Monday, November 2, 2009

Lady Cat

http://curiousasacat.blogspot.com.


1) What is the one thing you'd most like to change about the world? Geez, what a pageant question. IDK, liberty and justice for all.

2) Can you play a musical instrument? What instrument would you like to learn? I used to play the flute when I was in the 5th grade. I would love love love to learn how to play the guitar but I think my hands are too small.

3) Who was (or is) the scariest teacher you know? Mrs. Hartnett, evil twisted bitch, "taught" science from 5th to 8th grade and was my full time 8th grade teacher. I'm still working this out.

4) Show and Tell. What comes to mind first when you see this picture? Or, tell a story if it reminds you of one. "Yup, it's a penguin."

Back Asswards

http://manicmondaymeme.blogspot.com My other meme will be up later. Stupid, crappy Mondays!

Most of the U.S. observed Daylight Savings Time yesterday. Is it easy or difficult for you to switch your body clock? Do you suffer from jet lag when traveling? Very difficult to get used to the time difference, esp. when going ahead an hour. My sleep schedule gets all bunged up for a while. When I traveled to Seattle and England, the jet lag was worse coming home.

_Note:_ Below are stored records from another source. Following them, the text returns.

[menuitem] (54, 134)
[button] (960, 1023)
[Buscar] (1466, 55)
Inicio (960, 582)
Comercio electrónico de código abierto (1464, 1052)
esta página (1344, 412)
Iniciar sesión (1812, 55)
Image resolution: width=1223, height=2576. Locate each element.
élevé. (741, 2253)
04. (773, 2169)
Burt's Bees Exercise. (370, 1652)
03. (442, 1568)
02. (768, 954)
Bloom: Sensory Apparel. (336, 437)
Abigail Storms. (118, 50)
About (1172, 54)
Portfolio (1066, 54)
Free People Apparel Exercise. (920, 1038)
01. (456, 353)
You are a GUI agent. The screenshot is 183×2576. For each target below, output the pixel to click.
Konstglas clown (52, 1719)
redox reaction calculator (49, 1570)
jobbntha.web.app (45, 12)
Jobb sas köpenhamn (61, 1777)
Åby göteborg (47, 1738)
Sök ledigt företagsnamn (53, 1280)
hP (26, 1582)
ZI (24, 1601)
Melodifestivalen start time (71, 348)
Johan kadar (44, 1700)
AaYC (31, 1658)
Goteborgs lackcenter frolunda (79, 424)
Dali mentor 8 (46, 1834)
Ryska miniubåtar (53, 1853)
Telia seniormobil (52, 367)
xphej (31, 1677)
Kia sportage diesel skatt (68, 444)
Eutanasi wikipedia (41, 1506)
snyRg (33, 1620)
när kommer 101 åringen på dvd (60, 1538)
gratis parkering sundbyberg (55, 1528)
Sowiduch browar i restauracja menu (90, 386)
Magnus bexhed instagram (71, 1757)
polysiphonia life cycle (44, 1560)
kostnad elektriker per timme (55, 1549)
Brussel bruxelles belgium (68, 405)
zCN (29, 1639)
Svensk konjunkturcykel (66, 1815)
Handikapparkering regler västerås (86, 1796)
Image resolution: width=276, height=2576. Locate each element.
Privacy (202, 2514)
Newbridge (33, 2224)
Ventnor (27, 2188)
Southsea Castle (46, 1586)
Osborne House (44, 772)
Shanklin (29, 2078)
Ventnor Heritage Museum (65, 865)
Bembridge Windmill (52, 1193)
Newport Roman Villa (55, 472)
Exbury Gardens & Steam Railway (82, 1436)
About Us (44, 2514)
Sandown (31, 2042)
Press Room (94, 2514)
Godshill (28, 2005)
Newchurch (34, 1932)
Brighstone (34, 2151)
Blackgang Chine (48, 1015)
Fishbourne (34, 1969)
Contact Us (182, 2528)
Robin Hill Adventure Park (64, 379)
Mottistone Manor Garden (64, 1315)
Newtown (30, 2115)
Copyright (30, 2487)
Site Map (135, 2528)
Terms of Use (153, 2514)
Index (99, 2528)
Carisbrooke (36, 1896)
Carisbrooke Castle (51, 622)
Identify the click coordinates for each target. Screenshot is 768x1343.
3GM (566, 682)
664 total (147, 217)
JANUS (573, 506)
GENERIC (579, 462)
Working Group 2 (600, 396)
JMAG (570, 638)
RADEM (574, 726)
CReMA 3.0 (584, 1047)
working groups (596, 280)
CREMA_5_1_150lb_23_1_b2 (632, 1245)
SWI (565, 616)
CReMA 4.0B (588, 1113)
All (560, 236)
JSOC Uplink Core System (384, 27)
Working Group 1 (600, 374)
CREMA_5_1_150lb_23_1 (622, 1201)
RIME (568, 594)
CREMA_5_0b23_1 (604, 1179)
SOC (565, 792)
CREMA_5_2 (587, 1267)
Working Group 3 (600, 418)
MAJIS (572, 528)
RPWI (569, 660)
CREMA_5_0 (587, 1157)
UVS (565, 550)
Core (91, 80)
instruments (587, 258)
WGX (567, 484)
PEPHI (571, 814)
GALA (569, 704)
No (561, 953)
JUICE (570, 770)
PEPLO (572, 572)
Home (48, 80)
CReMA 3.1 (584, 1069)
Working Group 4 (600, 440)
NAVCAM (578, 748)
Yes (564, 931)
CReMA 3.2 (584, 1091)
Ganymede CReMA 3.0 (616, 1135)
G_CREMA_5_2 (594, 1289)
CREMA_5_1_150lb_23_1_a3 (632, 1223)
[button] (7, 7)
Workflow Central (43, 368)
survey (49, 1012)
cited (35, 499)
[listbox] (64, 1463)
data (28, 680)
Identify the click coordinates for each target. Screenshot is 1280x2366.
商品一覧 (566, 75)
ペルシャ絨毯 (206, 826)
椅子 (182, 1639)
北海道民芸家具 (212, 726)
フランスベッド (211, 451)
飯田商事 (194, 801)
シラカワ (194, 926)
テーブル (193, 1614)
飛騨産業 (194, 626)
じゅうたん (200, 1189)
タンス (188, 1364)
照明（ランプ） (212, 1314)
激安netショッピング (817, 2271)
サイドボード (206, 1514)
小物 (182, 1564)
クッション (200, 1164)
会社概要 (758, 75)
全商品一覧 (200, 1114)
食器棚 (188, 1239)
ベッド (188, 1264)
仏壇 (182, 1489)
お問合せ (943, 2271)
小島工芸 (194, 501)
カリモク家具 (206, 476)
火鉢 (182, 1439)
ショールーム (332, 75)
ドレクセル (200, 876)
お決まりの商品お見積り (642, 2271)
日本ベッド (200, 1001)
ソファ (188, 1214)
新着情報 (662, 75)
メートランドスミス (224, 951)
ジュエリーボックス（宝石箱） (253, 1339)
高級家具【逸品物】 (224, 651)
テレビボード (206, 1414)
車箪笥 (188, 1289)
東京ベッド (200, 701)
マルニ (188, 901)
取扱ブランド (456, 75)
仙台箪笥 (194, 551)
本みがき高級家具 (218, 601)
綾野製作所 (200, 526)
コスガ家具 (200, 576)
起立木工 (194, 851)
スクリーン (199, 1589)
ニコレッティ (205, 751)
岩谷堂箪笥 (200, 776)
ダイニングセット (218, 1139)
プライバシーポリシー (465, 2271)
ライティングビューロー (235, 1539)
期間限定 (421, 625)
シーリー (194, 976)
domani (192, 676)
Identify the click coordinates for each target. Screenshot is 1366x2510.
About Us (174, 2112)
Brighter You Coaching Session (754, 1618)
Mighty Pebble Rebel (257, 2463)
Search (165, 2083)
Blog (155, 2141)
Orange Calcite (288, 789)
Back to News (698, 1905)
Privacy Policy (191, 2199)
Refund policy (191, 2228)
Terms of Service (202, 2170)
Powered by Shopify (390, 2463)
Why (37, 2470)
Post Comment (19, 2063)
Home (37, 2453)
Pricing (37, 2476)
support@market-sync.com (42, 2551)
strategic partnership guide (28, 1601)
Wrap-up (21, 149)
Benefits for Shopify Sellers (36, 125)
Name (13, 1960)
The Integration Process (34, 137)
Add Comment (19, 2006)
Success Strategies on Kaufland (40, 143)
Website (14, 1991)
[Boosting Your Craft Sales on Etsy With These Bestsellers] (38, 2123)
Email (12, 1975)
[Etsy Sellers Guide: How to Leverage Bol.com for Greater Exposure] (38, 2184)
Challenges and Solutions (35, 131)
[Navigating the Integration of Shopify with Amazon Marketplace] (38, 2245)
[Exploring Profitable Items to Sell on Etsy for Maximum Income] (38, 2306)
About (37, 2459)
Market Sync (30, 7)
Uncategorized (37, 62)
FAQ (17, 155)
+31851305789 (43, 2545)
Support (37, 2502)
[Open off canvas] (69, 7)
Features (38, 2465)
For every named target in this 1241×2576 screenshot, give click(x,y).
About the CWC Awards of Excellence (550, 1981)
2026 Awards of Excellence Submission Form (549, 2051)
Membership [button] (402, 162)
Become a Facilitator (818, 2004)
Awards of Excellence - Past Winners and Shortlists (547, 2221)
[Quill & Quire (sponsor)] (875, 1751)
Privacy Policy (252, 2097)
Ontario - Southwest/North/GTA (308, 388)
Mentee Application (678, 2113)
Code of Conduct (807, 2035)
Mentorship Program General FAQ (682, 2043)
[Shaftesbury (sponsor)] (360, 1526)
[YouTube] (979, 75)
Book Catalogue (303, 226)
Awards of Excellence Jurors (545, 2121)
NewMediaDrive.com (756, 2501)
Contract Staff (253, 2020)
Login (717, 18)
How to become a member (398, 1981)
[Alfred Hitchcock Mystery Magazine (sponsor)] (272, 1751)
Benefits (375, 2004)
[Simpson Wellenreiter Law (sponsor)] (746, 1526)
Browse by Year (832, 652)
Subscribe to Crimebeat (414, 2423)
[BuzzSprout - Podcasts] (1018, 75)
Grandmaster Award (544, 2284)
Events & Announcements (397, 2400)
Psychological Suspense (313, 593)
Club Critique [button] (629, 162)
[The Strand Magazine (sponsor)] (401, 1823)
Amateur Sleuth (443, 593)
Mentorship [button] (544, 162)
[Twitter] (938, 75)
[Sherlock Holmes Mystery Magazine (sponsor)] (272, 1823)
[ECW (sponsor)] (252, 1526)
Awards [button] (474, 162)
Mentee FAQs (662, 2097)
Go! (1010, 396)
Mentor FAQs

When I went to Mexico this past winter, I was all out of sorts my 1st day there.

If you had to pick one place in your town to bring a tourist, where would you go? NYS Museum

When you travel away from home, do you miss it? I miss my cat Squeaky but otherwise no, I do not miss home.

Sunday, November 1, 2009

NaNoWriMo Day #1

Welcome aboard to novel writing madness airlines. We have 30 days to complete our journey. We will be attempting to complete 50,000 words. That's aprox 1700 words per day. I think I know what I'm doing. Be prepared in case of a crash landing.